DATA EXTRACTS:
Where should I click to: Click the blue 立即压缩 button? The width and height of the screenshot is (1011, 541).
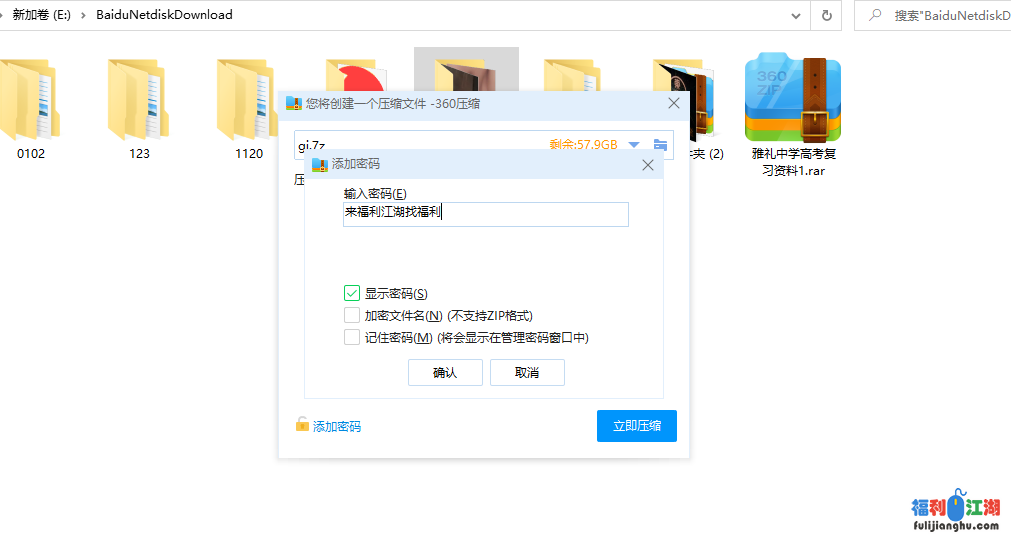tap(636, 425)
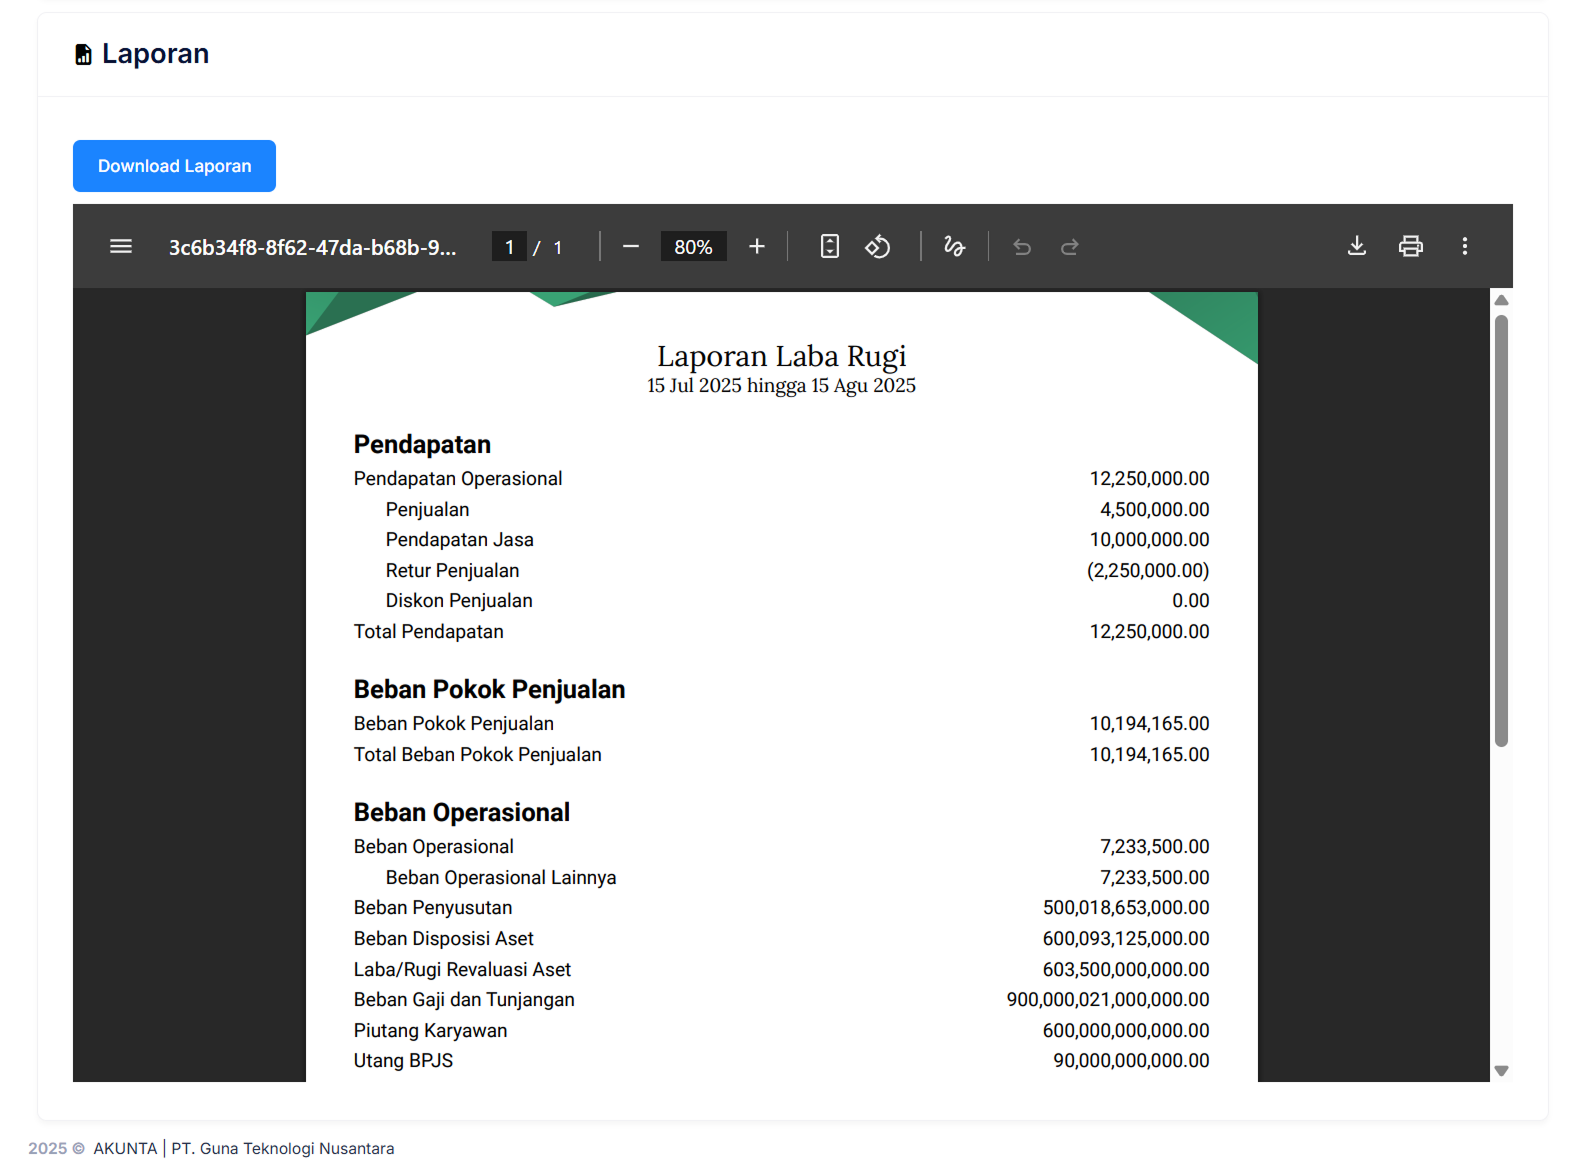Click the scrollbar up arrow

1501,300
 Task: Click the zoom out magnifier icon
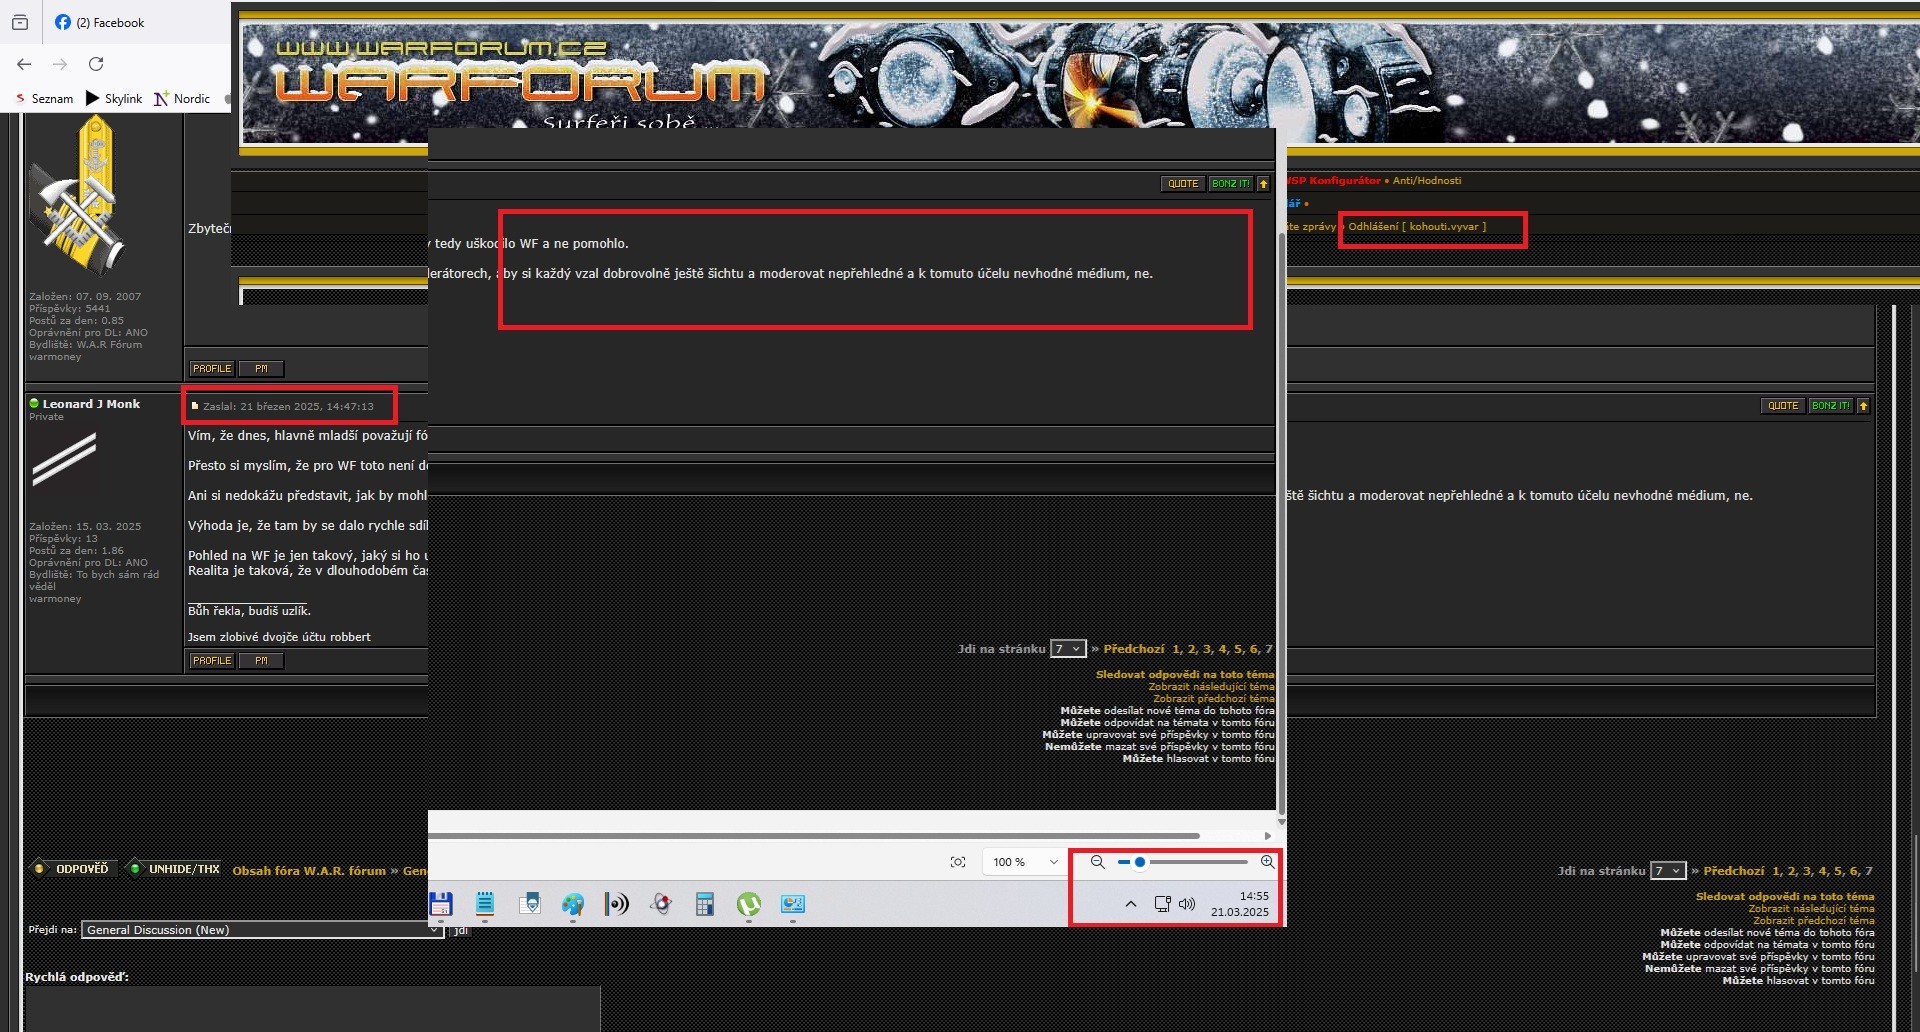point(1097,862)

PROBLEM DESCRIPTION: What is needed is the whole listing again, set down exactly, without its pictures.

ANSWER FOR THE TASK:
Where should I click to: Click the blue 立即压缩 button? The width and height of the screenshot is (1011, 541).
tap(636, 425)
Click the scrollbar up arrow

1501,300
 Task: Click the zoom out magnifier icon
point(1097,862)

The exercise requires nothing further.